▶ [JOB]:
Change "Viewport" to "Display area" in the lines from the one containing "Task: Click the Run the calcul button" up to and including the one containing "click(x=233, y=89)", and give those lines again with nothing else altered.

[Data listing]
:::

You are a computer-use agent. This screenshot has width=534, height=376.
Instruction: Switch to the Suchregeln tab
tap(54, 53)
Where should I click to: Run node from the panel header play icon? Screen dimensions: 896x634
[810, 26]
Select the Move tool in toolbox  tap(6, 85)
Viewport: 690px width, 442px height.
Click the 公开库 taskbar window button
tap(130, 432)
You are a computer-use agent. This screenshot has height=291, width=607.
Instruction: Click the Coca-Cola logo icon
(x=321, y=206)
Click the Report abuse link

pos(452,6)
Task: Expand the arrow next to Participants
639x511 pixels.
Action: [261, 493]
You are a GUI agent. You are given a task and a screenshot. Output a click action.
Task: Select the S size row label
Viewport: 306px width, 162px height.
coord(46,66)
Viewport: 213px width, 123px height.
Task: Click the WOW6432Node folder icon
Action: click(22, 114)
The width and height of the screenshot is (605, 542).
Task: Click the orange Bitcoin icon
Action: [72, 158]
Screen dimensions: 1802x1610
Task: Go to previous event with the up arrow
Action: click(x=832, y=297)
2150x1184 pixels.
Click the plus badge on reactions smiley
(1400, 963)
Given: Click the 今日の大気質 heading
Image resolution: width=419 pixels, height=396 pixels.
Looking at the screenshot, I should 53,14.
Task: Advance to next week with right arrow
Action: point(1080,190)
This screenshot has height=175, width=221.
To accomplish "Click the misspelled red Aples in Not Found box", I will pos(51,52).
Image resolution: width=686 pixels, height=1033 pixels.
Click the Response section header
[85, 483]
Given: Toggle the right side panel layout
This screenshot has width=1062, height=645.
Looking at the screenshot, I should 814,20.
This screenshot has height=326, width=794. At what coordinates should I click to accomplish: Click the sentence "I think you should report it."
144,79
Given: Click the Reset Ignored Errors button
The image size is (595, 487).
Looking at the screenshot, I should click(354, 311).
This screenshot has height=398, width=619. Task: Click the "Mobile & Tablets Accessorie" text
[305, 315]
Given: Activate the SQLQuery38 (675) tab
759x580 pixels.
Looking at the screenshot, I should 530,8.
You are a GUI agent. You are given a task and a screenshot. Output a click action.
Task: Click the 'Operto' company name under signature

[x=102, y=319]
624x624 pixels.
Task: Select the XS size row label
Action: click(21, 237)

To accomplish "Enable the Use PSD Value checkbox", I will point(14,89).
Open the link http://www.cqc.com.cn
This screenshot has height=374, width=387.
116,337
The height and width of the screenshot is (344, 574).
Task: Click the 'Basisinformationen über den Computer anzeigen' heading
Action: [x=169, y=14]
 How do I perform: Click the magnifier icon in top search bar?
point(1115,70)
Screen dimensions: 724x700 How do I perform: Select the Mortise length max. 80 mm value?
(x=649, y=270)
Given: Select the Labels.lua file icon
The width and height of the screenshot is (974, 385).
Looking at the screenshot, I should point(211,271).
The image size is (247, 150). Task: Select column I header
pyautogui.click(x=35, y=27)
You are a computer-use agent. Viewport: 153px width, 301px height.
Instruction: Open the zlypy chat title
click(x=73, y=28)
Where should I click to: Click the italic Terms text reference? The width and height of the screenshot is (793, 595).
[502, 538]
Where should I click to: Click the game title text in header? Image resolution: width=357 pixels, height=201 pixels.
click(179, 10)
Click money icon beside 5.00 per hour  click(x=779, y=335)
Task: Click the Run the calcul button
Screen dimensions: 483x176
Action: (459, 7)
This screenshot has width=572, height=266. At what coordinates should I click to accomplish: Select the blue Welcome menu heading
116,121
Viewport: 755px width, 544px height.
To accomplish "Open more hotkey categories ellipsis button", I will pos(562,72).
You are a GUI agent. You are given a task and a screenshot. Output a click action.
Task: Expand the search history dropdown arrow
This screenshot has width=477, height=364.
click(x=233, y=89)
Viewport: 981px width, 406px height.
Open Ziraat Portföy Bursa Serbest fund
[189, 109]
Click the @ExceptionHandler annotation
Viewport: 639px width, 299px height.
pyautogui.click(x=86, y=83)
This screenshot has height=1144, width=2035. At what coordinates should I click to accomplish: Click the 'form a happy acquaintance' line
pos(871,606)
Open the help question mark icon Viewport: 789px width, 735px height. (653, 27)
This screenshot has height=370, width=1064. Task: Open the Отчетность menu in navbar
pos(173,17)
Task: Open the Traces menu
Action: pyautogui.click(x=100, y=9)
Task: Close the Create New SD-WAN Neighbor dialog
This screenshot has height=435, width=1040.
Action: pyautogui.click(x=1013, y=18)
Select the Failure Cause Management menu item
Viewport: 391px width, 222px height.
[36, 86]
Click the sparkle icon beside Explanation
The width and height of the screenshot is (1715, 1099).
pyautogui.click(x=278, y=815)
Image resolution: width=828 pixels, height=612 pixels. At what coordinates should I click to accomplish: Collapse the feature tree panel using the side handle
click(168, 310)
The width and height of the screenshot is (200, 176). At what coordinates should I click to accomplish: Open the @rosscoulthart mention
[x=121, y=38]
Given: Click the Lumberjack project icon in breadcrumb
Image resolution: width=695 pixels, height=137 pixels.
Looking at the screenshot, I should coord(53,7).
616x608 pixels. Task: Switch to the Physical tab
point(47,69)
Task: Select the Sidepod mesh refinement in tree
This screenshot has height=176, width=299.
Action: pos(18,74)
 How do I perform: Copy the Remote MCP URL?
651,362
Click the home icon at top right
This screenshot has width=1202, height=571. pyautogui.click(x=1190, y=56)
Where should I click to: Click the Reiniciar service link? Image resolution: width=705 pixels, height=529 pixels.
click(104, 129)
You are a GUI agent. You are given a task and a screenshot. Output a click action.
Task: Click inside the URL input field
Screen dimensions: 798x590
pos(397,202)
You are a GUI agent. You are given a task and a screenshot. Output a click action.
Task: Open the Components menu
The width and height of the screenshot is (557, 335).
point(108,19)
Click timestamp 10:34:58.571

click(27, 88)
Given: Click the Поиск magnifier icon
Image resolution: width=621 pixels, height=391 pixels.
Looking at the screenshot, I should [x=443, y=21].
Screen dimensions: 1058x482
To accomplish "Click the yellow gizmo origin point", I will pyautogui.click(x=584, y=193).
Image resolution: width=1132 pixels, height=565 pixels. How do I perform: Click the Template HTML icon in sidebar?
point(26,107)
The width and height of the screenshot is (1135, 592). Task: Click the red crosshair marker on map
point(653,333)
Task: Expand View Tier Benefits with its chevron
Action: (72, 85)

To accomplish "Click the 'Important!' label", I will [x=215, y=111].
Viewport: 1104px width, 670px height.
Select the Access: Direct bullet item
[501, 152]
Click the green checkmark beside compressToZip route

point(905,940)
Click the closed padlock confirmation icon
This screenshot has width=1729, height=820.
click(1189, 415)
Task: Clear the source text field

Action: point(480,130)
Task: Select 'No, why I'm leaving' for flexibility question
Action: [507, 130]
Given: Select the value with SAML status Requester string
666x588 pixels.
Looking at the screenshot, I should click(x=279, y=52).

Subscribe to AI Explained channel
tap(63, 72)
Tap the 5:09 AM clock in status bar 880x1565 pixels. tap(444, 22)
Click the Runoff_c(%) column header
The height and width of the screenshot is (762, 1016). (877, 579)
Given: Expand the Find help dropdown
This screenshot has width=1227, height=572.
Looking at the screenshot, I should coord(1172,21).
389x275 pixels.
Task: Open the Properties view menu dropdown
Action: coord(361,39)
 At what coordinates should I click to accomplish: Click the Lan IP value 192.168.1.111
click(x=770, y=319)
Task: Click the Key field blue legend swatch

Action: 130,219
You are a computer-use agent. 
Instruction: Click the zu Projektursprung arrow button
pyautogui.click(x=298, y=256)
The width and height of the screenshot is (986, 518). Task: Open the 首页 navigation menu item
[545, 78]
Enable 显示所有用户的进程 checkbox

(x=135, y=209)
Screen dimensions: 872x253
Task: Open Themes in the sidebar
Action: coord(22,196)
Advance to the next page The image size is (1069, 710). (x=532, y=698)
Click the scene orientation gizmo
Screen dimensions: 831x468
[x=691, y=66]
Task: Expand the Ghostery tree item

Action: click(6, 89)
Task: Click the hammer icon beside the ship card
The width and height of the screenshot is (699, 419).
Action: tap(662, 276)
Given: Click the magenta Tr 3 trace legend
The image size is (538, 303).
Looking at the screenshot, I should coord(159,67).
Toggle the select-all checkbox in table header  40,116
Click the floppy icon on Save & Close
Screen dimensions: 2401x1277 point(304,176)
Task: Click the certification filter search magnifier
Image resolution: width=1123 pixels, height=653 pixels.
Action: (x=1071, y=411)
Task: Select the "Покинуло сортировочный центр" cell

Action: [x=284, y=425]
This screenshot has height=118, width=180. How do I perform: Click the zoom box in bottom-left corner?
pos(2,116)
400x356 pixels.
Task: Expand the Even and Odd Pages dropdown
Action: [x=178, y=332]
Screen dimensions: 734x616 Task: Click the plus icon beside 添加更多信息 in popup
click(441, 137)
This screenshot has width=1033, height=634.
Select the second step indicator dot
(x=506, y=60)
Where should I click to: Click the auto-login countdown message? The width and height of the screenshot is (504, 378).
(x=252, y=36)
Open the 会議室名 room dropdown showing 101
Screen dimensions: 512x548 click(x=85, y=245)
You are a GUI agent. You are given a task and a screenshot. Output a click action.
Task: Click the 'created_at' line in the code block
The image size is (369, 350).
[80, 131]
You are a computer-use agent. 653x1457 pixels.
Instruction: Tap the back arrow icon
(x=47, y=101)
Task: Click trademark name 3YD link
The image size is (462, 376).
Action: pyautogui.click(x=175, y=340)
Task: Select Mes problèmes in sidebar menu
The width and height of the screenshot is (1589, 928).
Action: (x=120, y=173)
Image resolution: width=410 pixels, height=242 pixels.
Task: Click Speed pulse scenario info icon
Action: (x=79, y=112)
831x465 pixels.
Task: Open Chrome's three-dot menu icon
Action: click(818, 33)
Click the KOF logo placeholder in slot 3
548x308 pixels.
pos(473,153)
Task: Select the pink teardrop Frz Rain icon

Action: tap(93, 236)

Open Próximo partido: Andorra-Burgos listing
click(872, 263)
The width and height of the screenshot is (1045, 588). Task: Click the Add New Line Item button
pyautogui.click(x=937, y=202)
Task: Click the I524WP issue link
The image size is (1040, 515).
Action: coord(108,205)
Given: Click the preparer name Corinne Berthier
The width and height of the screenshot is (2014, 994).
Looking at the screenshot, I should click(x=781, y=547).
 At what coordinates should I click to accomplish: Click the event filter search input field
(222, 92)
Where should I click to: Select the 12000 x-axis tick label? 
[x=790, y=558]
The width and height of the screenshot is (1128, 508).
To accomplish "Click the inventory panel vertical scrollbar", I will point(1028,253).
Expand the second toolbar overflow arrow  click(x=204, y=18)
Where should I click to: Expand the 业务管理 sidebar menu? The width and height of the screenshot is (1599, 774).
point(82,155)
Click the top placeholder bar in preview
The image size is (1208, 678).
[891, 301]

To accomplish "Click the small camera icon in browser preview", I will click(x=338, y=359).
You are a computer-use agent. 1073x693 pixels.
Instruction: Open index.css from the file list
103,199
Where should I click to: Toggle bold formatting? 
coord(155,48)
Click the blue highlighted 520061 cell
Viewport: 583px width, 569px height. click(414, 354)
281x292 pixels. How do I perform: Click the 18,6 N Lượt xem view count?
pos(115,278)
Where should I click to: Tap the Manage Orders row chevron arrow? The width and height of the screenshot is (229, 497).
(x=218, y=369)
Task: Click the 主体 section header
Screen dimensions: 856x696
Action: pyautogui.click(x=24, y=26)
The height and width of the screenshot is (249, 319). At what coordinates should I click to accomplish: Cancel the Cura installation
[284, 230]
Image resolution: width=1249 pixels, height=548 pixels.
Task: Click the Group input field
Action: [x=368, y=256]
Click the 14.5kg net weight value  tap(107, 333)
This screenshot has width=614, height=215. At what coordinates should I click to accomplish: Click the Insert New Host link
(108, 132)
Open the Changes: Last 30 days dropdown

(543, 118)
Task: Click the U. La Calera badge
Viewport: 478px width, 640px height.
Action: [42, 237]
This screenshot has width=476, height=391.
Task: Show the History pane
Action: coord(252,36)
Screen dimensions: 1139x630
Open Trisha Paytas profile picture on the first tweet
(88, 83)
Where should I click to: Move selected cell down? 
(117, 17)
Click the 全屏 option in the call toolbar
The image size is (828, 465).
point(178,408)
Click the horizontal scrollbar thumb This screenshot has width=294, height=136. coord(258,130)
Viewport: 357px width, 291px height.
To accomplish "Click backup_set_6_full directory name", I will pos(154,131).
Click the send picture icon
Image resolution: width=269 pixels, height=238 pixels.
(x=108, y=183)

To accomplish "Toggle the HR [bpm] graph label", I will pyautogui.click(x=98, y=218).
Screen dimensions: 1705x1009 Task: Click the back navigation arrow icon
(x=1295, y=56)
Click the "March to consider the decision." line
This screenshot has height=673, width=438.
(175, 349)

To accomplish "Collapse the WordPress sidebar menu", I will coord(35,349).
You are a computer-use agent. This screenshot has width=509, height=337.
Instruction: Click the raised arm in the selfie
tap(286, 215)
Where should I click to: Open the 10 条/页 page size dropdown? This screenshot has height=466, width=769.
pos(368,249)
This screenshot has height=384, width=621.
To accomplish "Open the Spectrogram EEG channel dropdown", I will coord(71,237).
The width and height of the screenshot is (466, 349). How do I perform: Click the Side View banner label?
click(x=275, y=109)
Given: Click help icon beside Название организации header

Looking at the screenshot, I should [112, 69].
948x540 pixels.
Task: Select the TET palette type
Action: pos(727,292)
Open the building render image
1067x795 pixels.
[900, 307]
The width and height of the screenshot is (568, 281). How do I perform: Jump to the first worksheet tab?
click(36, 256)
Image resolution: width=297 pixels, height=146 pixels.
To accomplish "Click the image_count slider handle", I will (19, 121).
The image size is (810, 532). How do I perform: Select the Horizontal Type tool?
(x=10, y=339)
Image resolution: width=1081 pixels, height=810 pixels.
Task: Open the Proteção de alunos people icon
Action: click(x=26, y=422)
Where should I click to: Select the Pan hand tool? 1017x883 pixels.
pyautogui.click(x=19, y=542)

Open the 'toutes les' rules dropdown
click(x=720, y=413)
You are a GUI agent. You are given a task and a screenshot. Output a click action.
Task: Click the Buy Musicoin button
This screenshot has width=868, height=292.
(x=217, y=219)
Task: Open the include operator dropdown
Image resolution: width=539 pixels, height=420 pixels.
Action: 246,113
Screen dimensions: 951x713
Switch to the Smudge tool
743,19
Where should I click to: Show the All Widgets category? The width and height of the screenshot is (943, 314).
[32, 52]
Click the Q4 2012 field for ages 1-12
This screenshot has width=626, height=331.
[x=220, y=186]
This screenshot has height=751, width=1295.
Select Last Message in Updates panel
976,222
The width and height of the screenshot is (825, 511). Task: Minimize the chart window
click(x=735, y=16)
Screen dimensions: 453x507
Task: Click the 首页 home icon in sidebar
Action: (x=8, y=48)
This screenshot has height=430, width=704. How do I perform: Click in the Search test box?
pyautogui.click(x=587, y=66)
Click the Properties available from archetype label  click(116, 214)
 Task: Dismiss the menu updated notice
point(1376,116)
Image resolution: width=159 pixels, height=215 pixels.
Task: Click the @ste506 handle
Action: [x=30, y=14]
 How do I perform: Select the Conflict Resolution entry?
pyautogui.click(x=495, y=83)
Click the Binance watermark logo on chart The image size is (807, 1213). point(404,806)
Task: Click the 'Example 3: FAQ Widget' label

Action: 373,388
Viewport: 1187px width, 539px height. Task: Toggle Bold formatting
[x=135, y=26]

:::

▶ [RESULT]:
Task: Click the Run the calcul button
Screen dimensions: 483x176
Action: (459, 7)
This screenshot has width=572, height=266. At what coordinates should I click to accomplish: Select the blue Welcome menu heading
116,121
Display area: 755px width, 544px height.
To accomplish "Open more hotkey categories ellipsis button", I will pos(562,72).
You are a GUI agent. You are given a task and a screenshot. Output a click action.
Task: Expand the search history dropdown arrow
This screenshot has width=477, height=364.
click(x=233, y=89)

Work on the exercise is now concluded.